An implicit boundary integral method for computing electric potential of macromolecules in solvent

TL;DR

This paper introduces an implicit boundary integral method utilizing level set techniques and fast multipole acceleration to efficiently compute the electrostatic potential of macromolecules in solvent, improving numerical accuracy and speed.

Contribution

It presents a novel implicit boundary integral approach combined with level set and fast multipole methods for solving Poisson-Boltzmann equations in molecular electrostatics.

Findings

Accurate electrostatic potential calculations demonstrated on standard test cases.

Method outperforms some existing approaches in computational efficiency.
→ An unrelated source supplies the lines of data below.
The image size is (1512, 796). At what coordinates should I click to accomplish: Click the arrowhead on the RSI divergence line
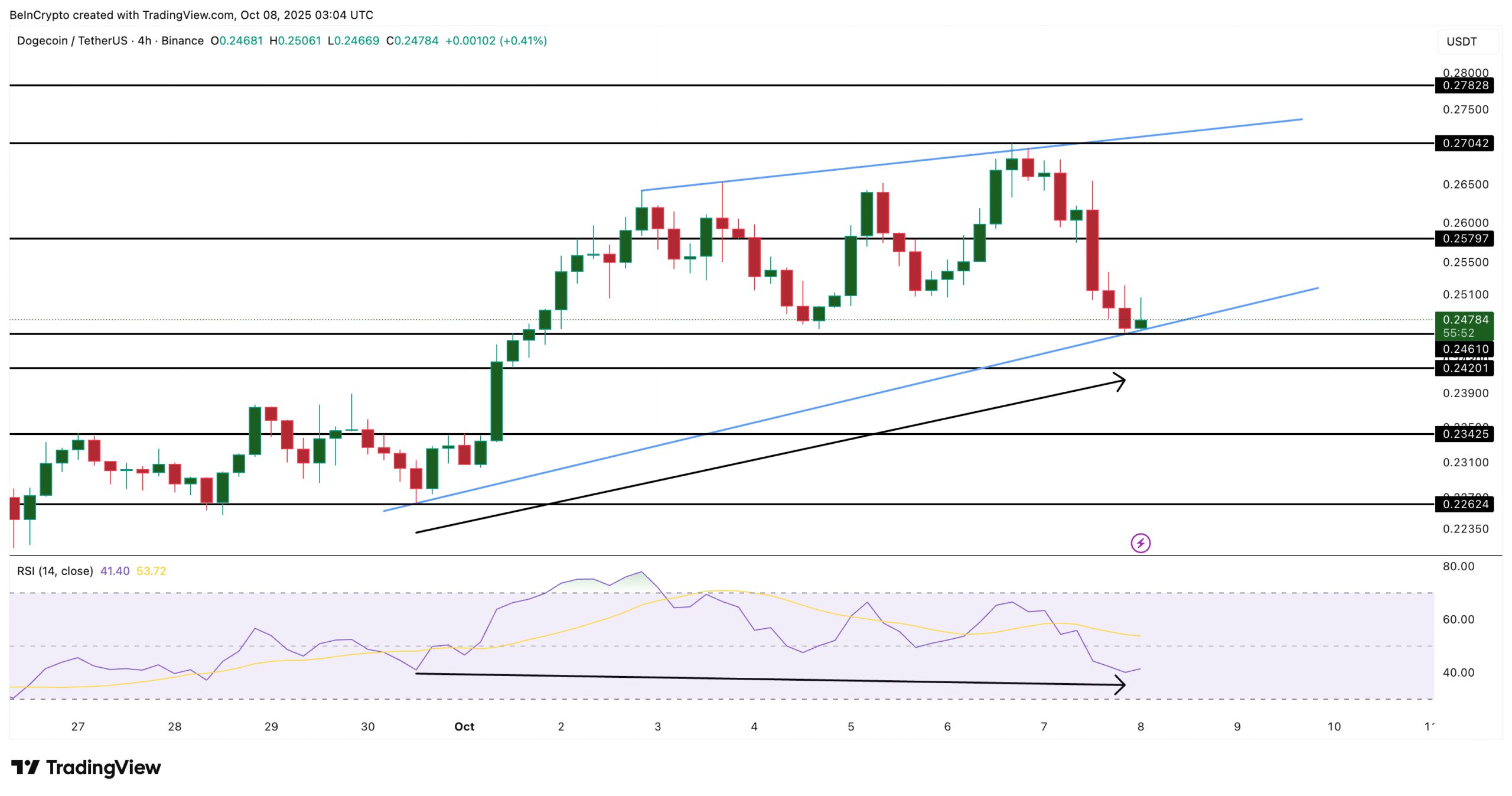[x=1120, y=685]
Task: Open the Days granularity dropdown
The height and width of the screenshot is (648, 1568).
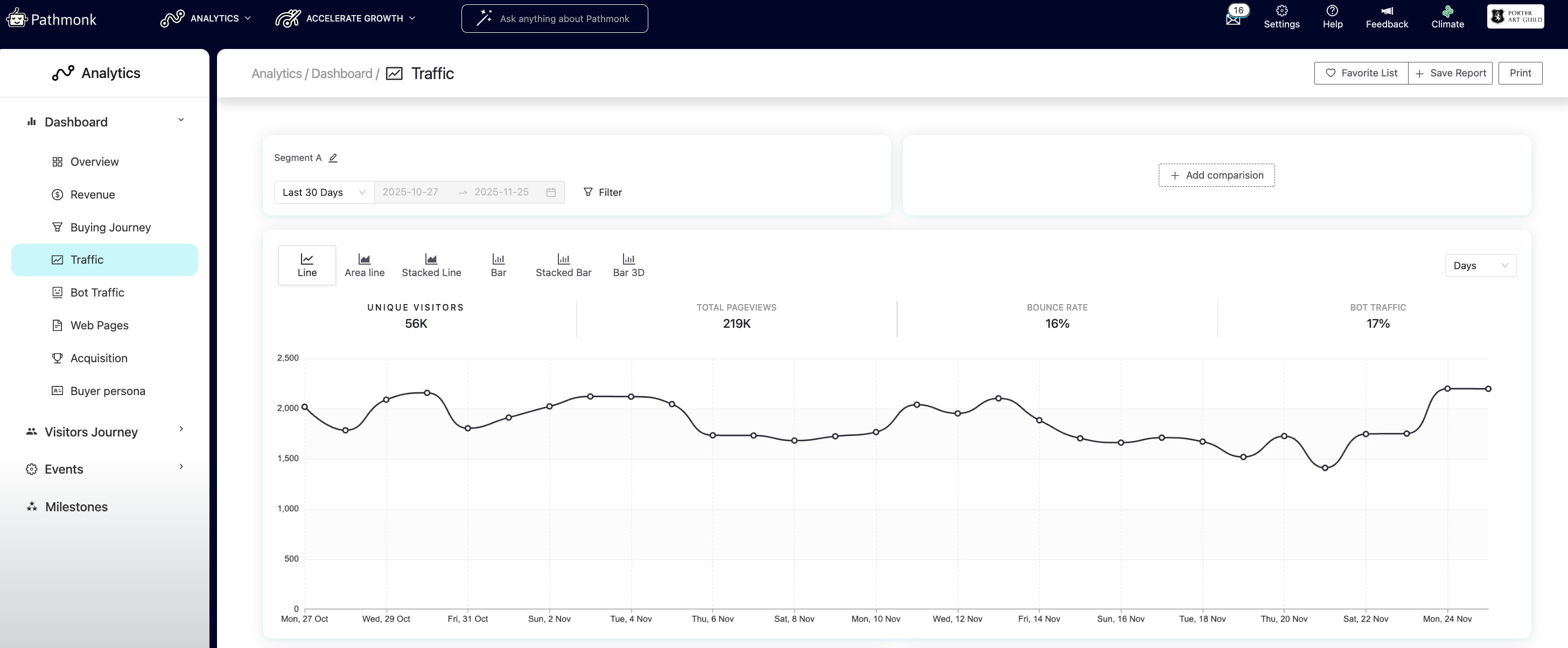Action: point(1480,266)
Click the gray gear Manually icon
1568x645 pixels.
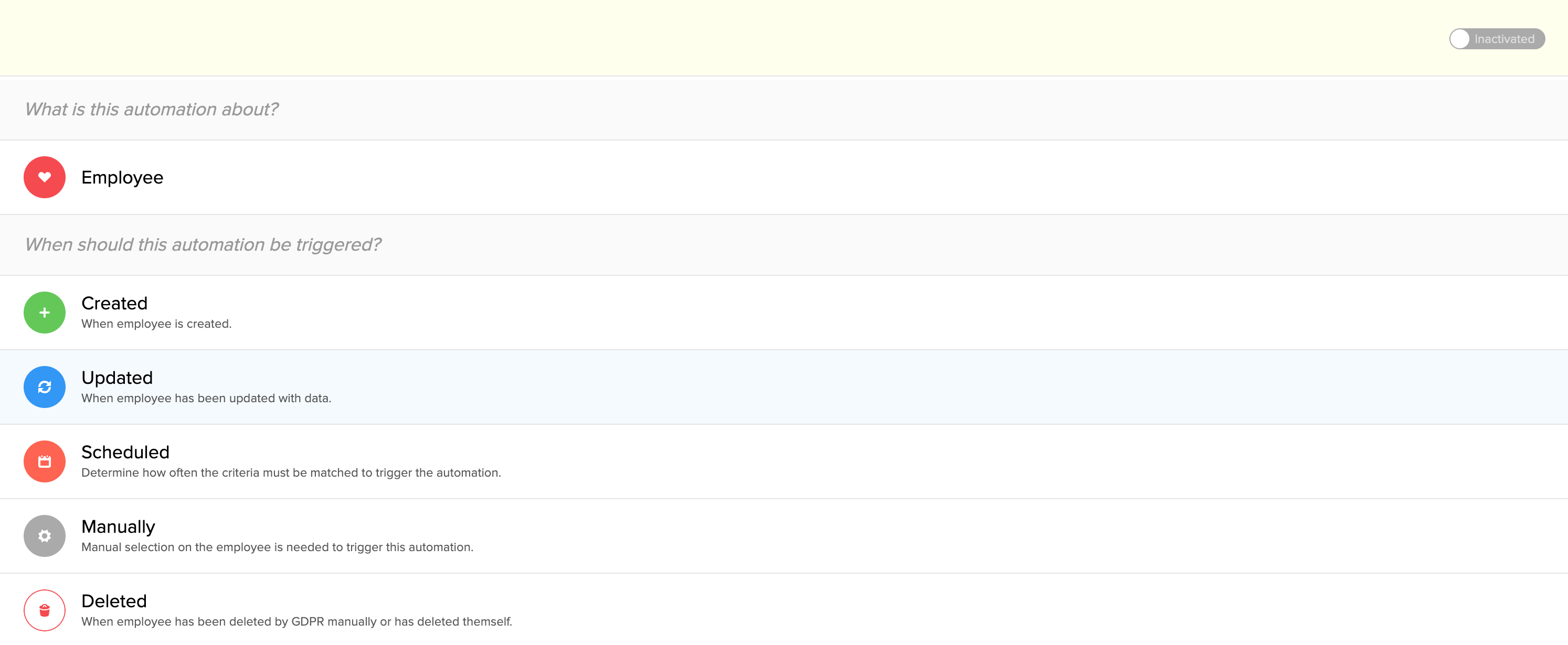45,536
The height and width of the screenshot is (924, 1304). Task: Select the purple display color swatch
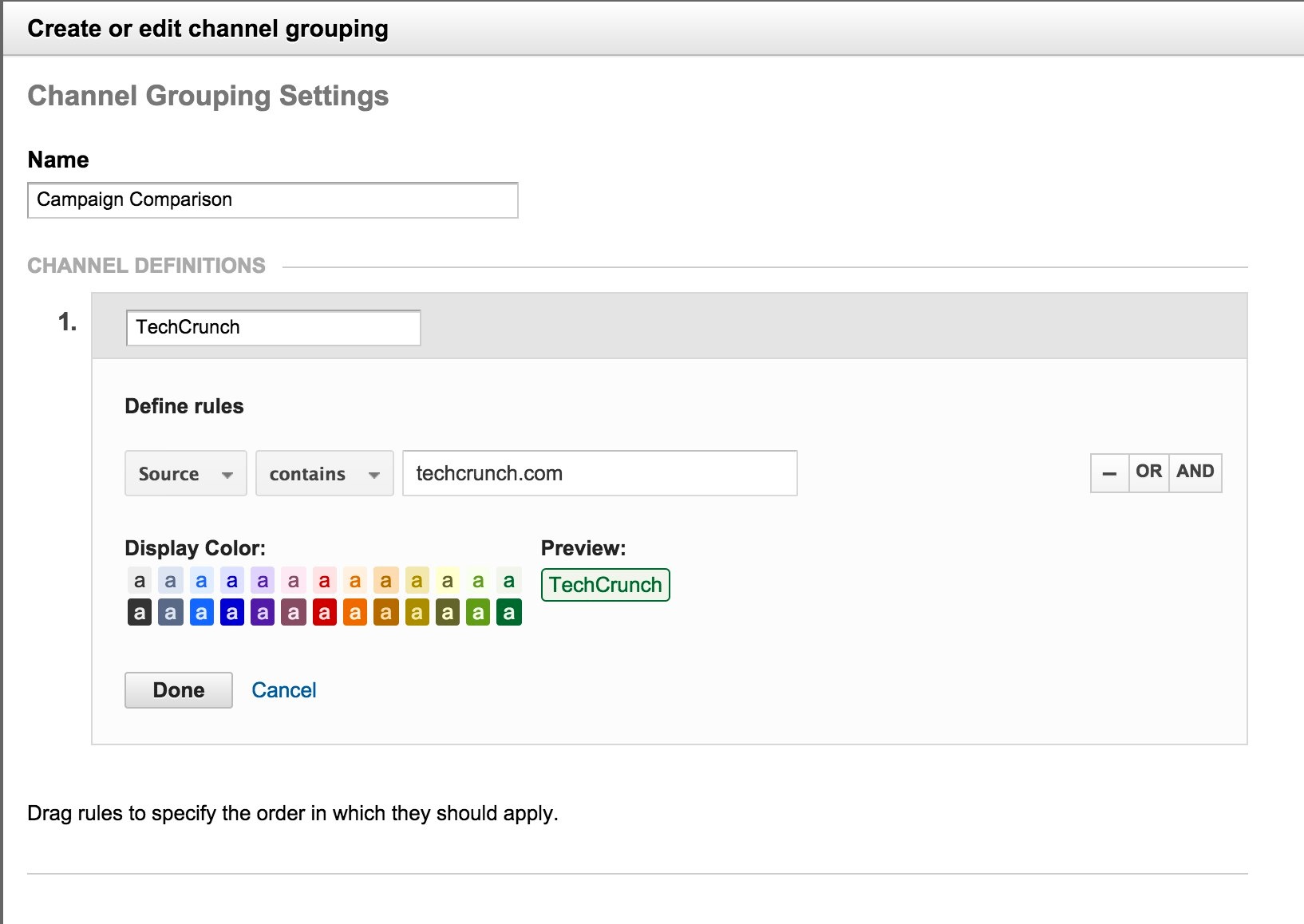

Numerical results validate the effectiveness of the proposed approach.

Abstract

A numerical method using implicit surface representations is proposed to solve the linearized Poisson-Boltzmann equations that arise in mathematical models for the electrostatics of molecules in solvent. The proposed method used an implicit boundary integral formulation to derived a linear system defined on Cartesian nodes in a narrowband surrounding the closed surface that separate the molecule and the solvent. The needed implicit surfaces is constructed from the given atomic description of the molecules, by a sequence of standard level set algorithms. A fast multipole method is applied to accelerate the solution of the linear system. A few numerical studies involving some standard test cases are presented and compared to other existing results.